On The Big Switch
Posted by bmackay on January 12, 2008
Nicholas Carr, who a few years ago got us central IT bods all stressed out because of his HBR article ”IT Doesn’t Matter” has a new book out that predicts the rapid end of central corporate computing departments and other predictions in “The Big Switch.”
Carr compares today’s central IT departments to the adoption of power grids in the 19th Century. At that time, factories had their own power plants with the related overcapacity and costs associated to keeping an infrastructure that wasn’t core to making cotton or beer, for example. Along came the power grid that allowed factories to focus on core activities and simply plug in for their power. Carr asserts that this is happening to corporate IT, those inefficient, power plants that people like me run in schools and corporations. Businesses will simply plug into the Cloud and get their corporate applications from the grid. Life is good. While ordering his book online today, I had a few thoughts about my pending unemployment when the Big Switch happens. Now I don’t disagree that I’m doomed, I think the move will be a lot slower than Carr predicts.

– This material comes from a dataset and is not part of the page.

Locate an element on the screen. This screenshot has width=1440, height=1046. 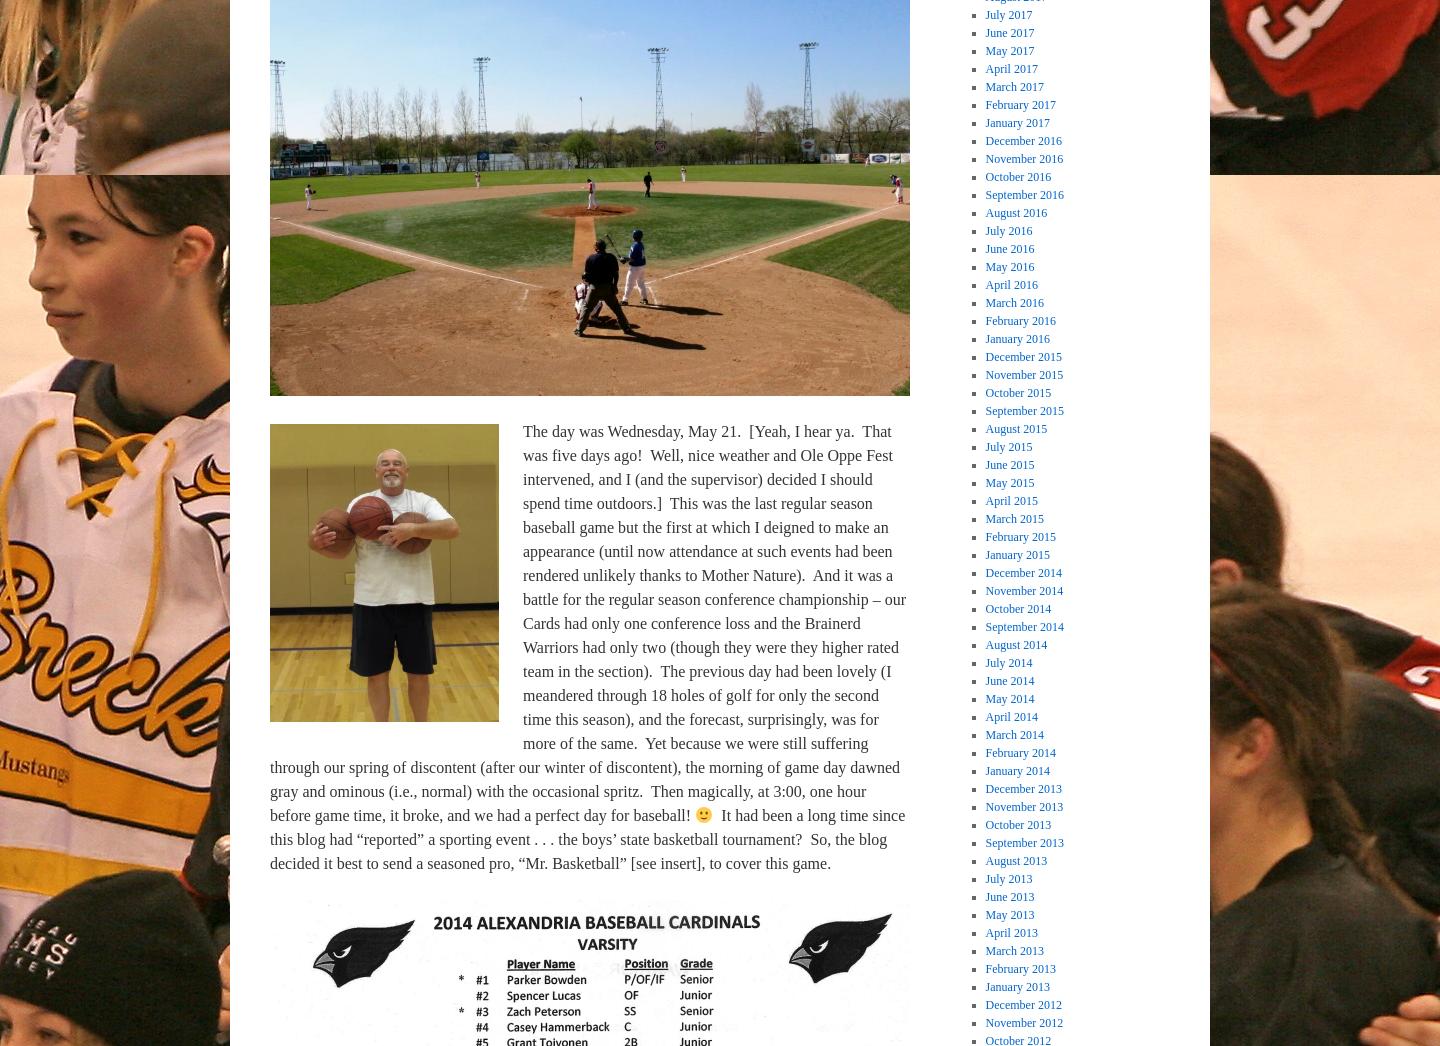
'November 2013' is located at coordinates (1023, 806).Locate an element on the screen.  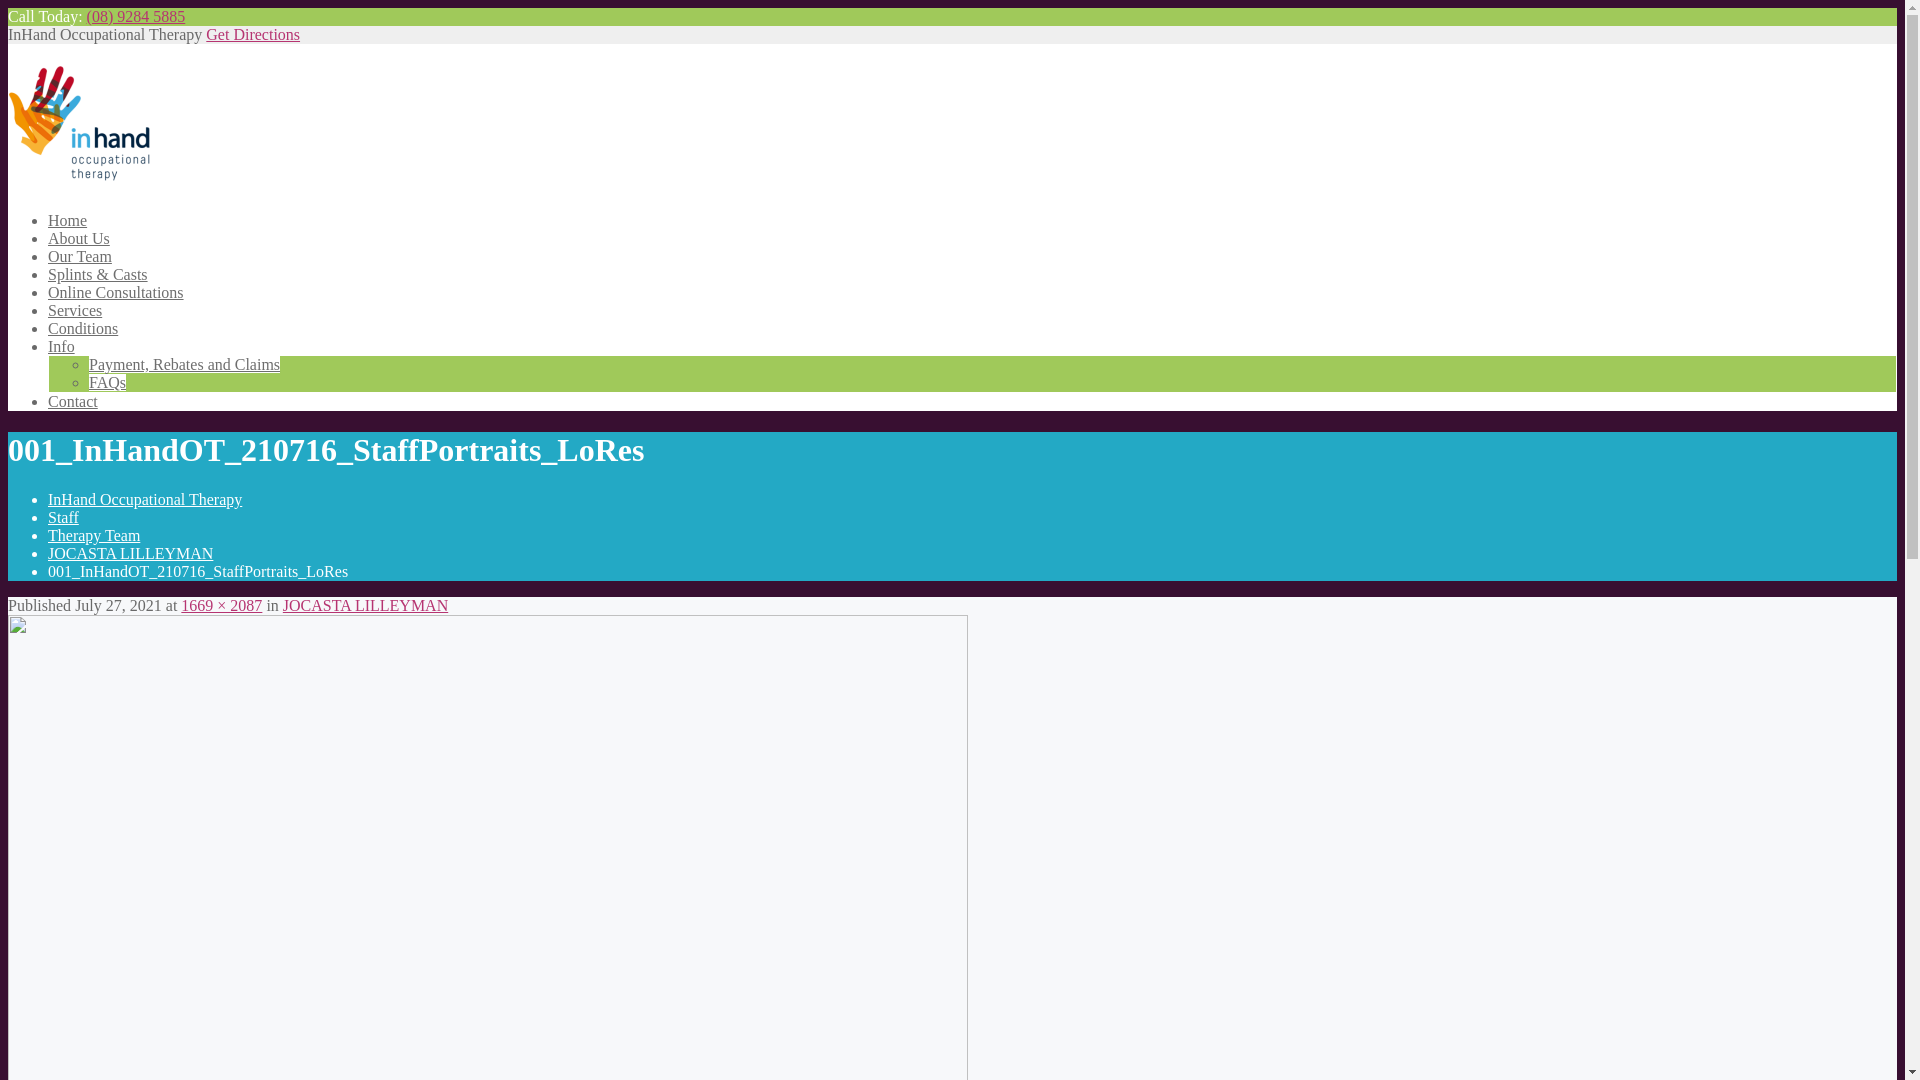
'JOCASTA LILLEYMAN' is located at coordinates (365, 604).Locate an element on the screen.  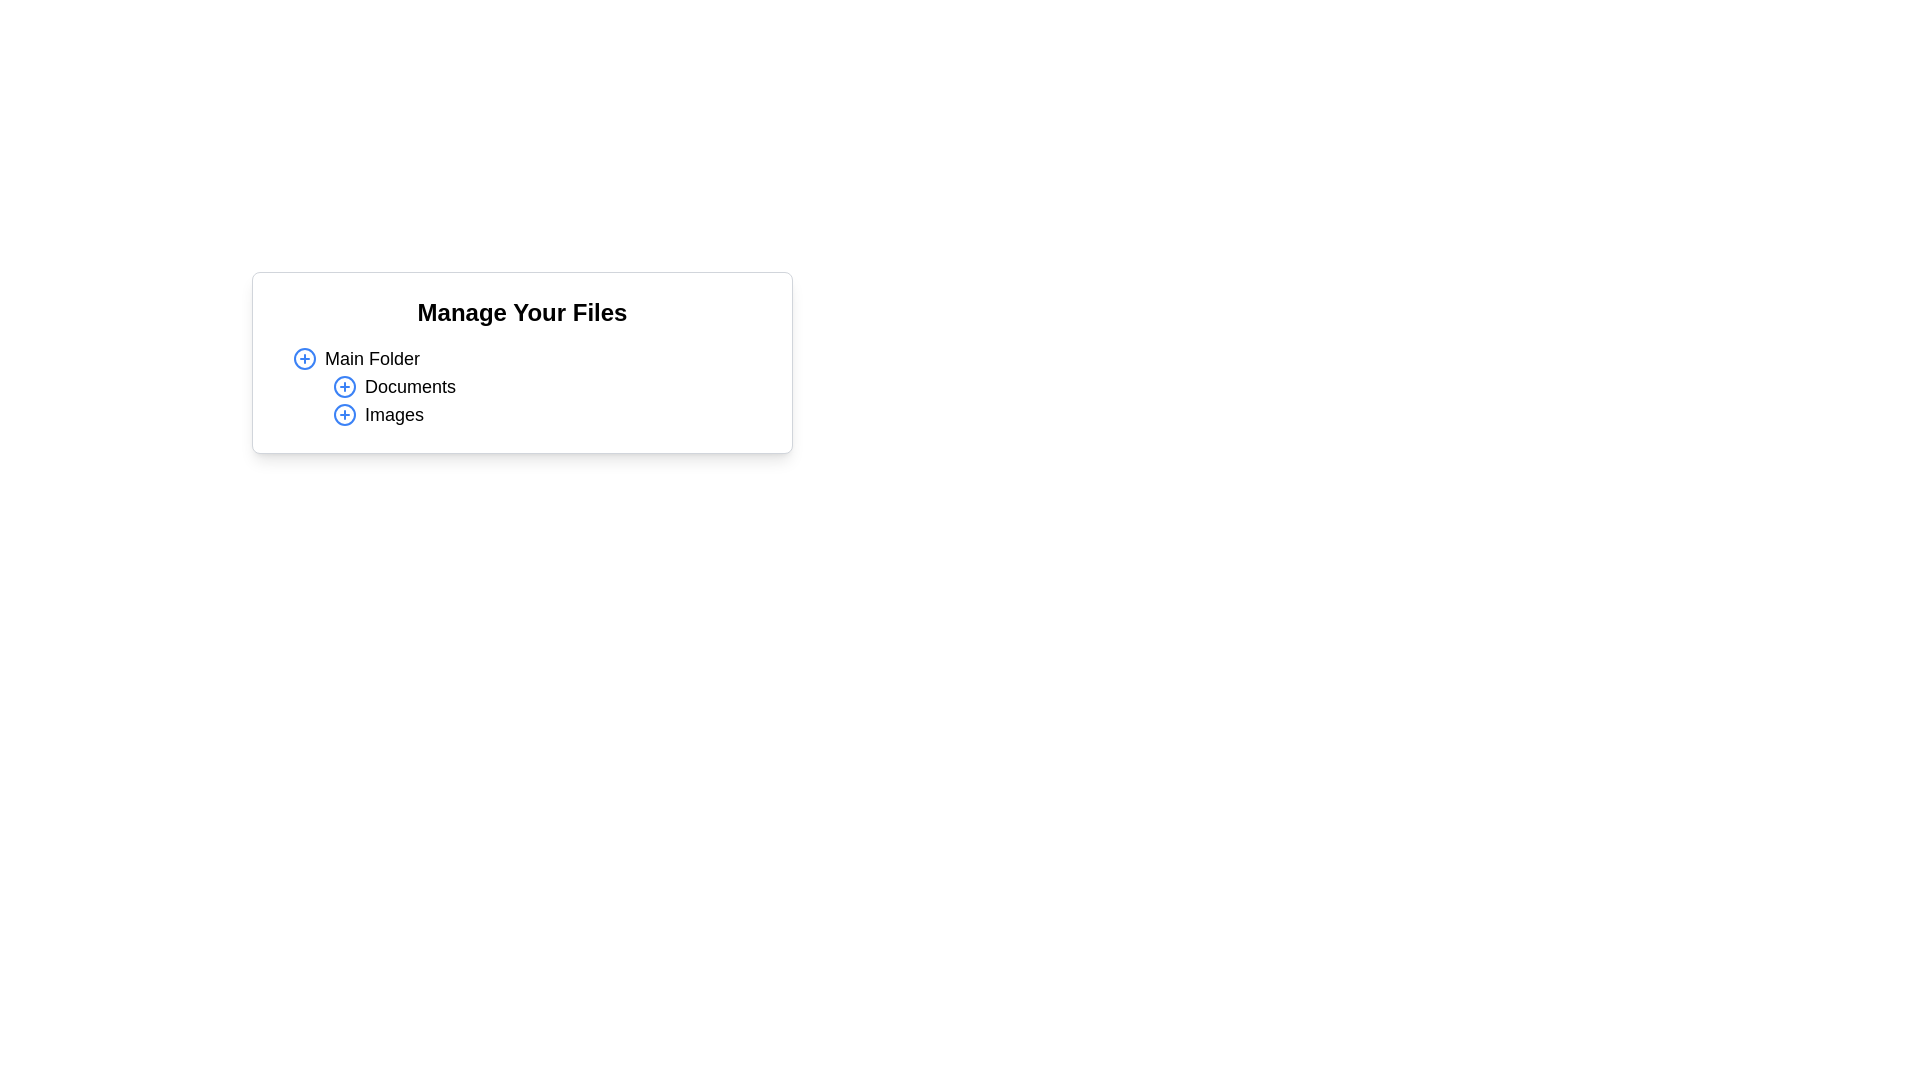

- Greed will make the move to ubiquitous computing incredibly slow. Those software and hardware giants in your RRSP portfolio make their money selling hardware, software and maintenance agreements. They will do what they can to keep complexity and obsolescence designed in for years to come. Further, big outsourcers prefer to run your complex, disparate applications as islands of information rather than move them all to one single source Application Service Provider (ASP.) While the Grid gang speak to the pervasiveness of Salesforce.com CRM and other applications, they haven’t proven to be big moneymakers.
- Organizational Inertia. Given the horrors of IT complexity, change implications and IT labour shortages, organizations have limited appetite to replace or renew their enterprise systems unless they are forced to through M&A activities. According to my earlier, wildly inaccurate predictions on the pervasiveness of enterprise applications like finance and HR run as ASPs by 2008, I’m not thinking this is just around the corner. I wish I saw complexity being reduced in our IT environments today, but this just isn’t proving to be the case.
- IT Security issues will slow the adoption of ubiquitous computing. While I wish it didn’t have to be this way, I believe that IT security is quickly becoming a differentiator and will be part of the brand of any successful information economy organization. Until executives and boards can trust that their constituents’ private data isn’t going to be exposed when hard-drives are carelessly disposed of, there won’t be a big appetite to move to central solutions.
- Will you always need and rely on the grid? Look at the mess associated with today’s power grid and you can see how attractive locally produced power through cogeneration, wind power or fuel cells will be versus one aging, expensive unreliable grid. The upshot of this is that in the future I may want to rely on the processing power of my Nintendo Wii or the cpu in my refrigerator rather than the unreliable grid. That grid of networks provisioned by telcos is getting unreliable because of the lack of competition in the internet service provider (ISP) space over the last few years. We are currently seeing commodity internet costs flattening after falling for many years and it wouldn’t be a surprise to see costs actually climb in the next few years. The big switch requires a lot of new fibre to be installed in place of copper. This becomes a risk if you must rely on that network for all your services.
Ok so I’m sour grapes and protectionist. While that may be the case, our IT Team will need to do more to help move the future along.
- IT must focus on the required solution versus that technocratic, not-invented-here approach to every problem that drives our constituents crazy. A secure, identity enabled, robust third party provider might actually be a better solution. At TRU, a good example of this is the leveraging of iCompass software as a service to handle some processes.
- We need to continue to enable server virtualization and open source models to increase data centre efficiencies.
- IT managers need to build “Trusted Clouds” with partner institutions and organizations. This will start small with disaster recovery initiatives between schools to shared applications and services, like BCCampus.